(Dataset entries)

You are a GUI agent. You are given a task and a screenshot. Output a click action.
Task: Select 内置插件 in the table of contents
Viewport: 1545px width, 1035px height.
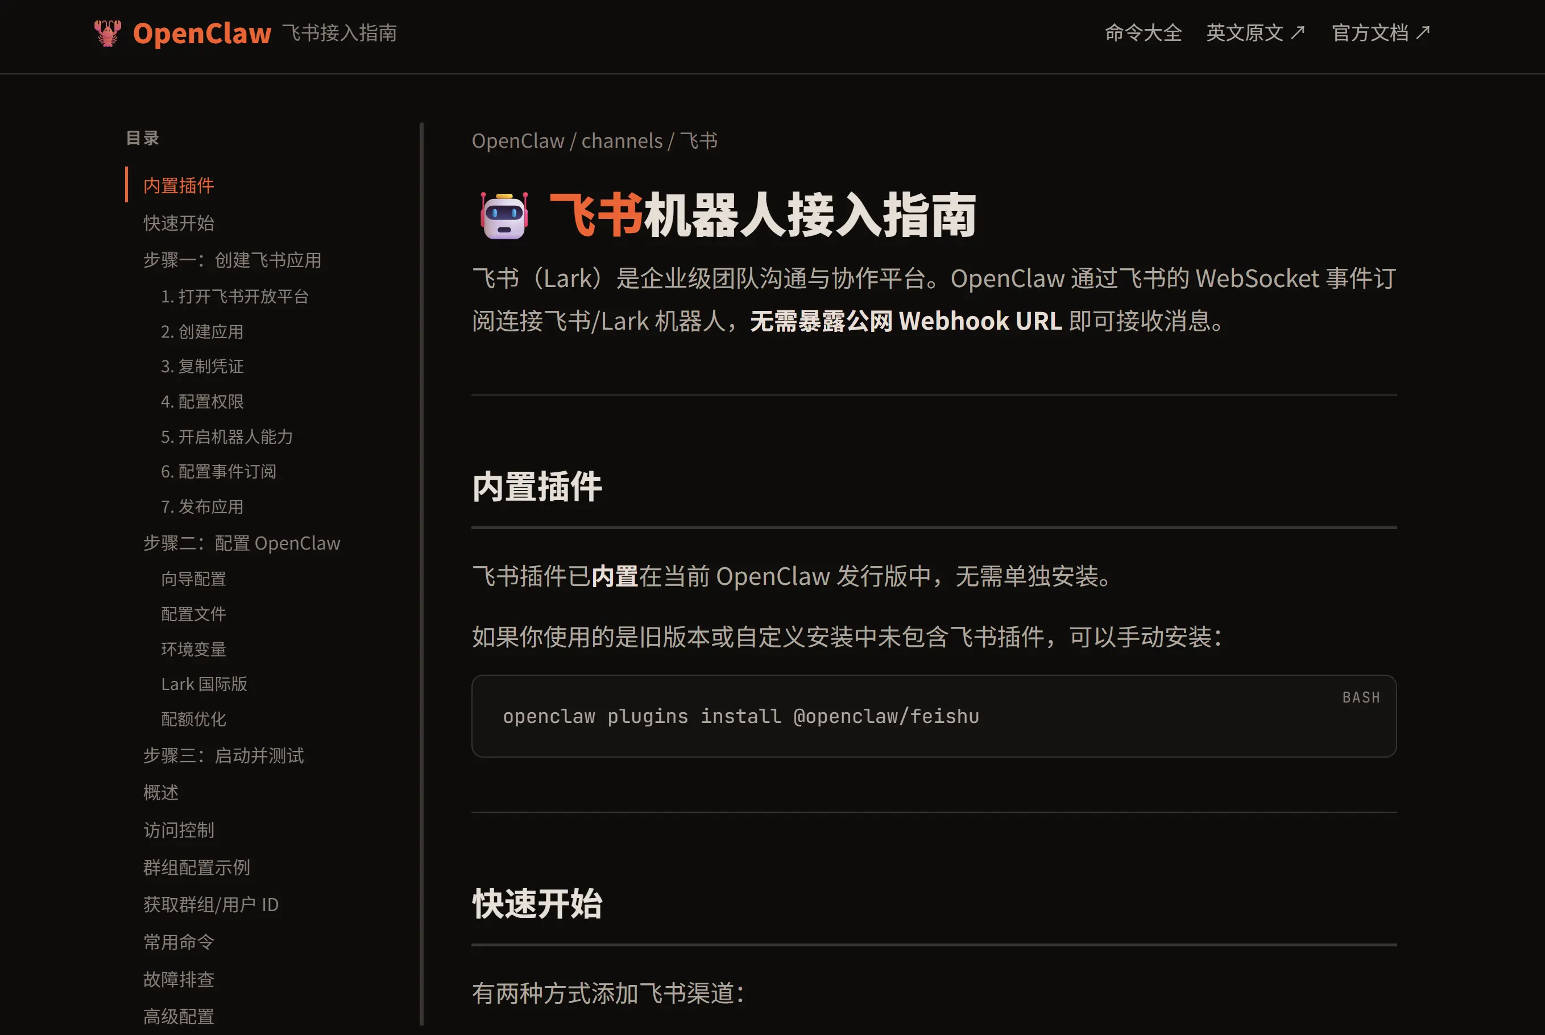[178, 185]
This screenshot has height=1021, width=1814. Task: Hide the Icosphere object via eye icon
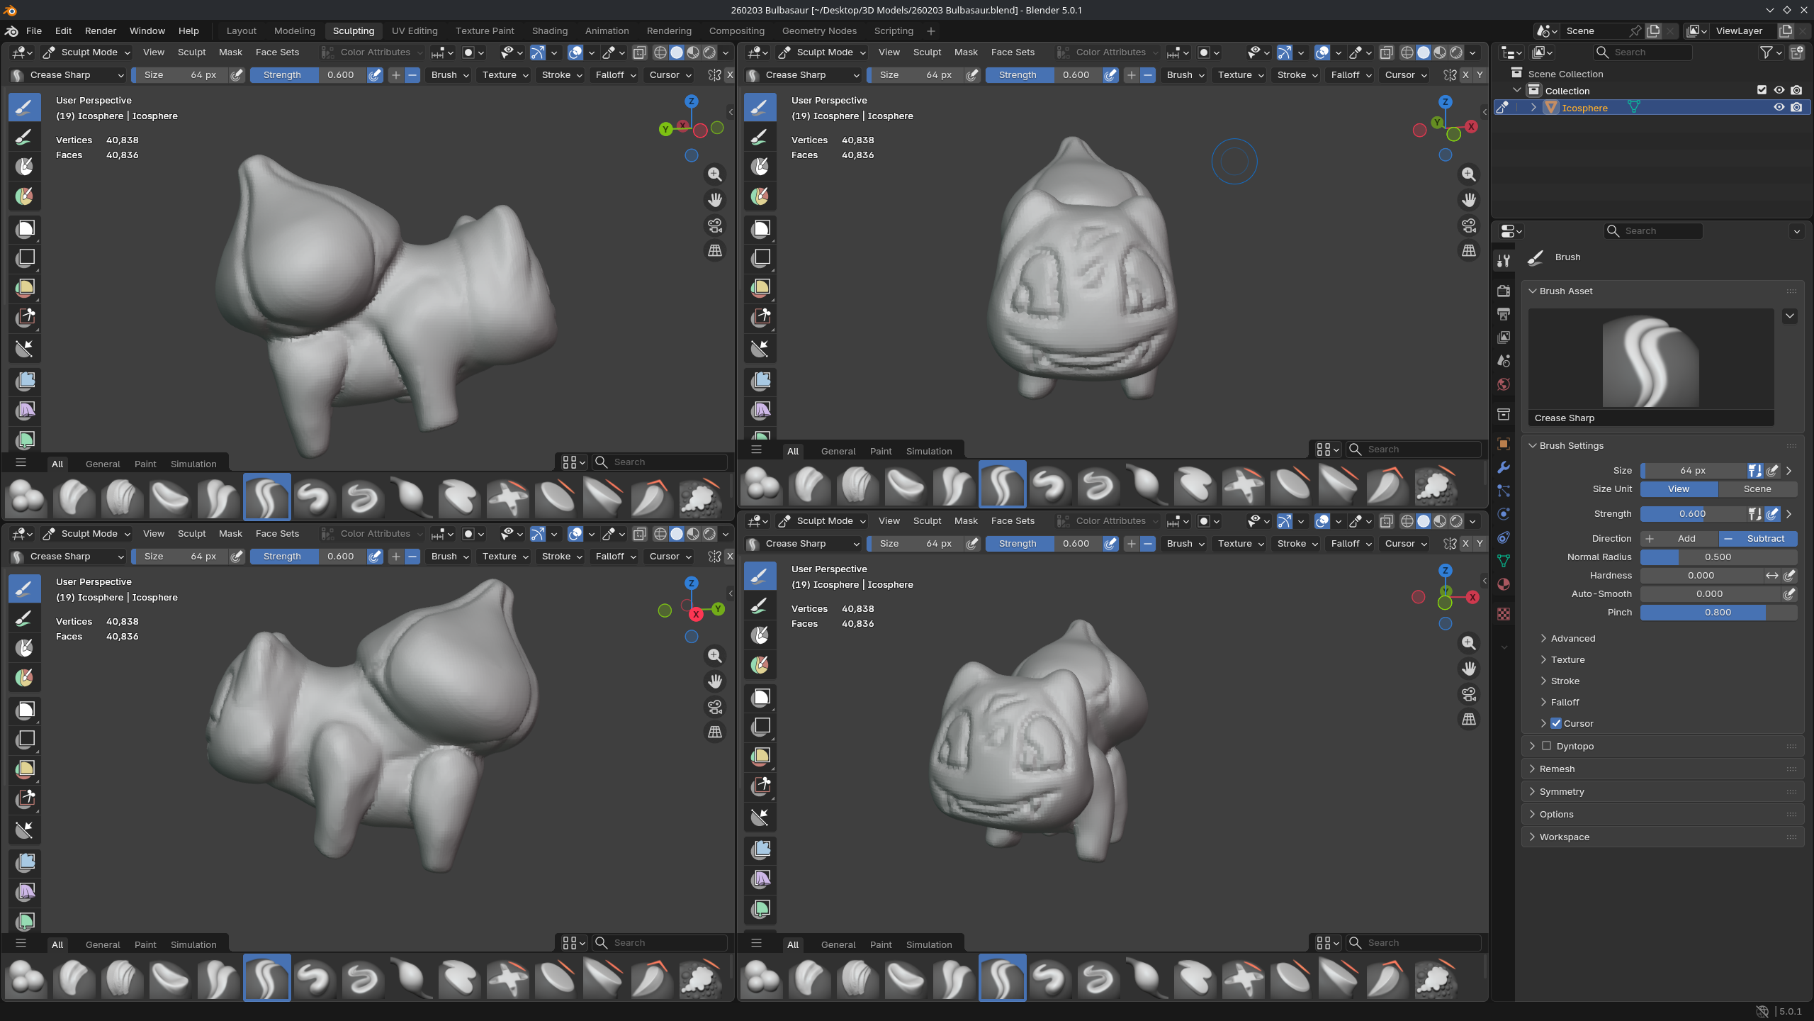point(1779,108)
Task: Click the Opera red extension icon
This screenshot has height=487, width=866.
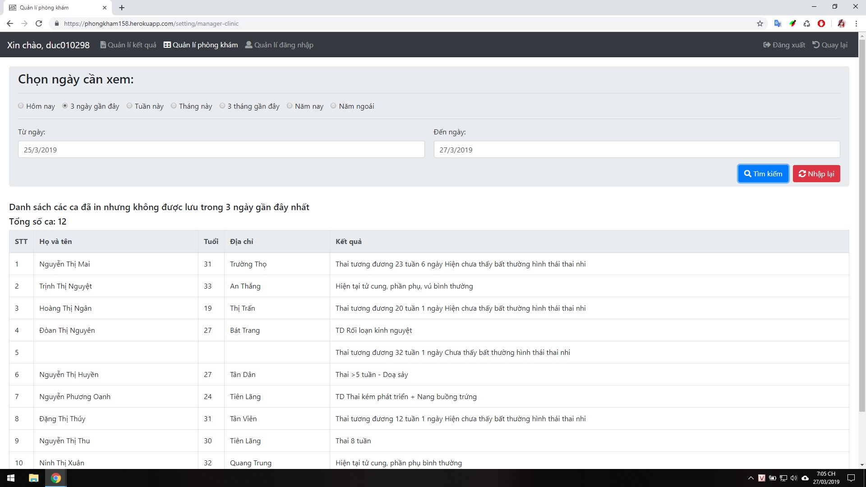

The task: Copy the records exactly. Skip the pictures.

Response:
You are a GUI agent. You are given a task and a screenshot. Output a click action.
Task: Select 内置插件 in the table of contents
Viewport: 1545px width, 1035px height.
[178, 185]
This screenshot has height=1021, width=1814. Task: Hide the Icosphere object via eye icon
point(1779,108)
Task: Click the Opera red extension icon
This screenshot has height=487, width=866.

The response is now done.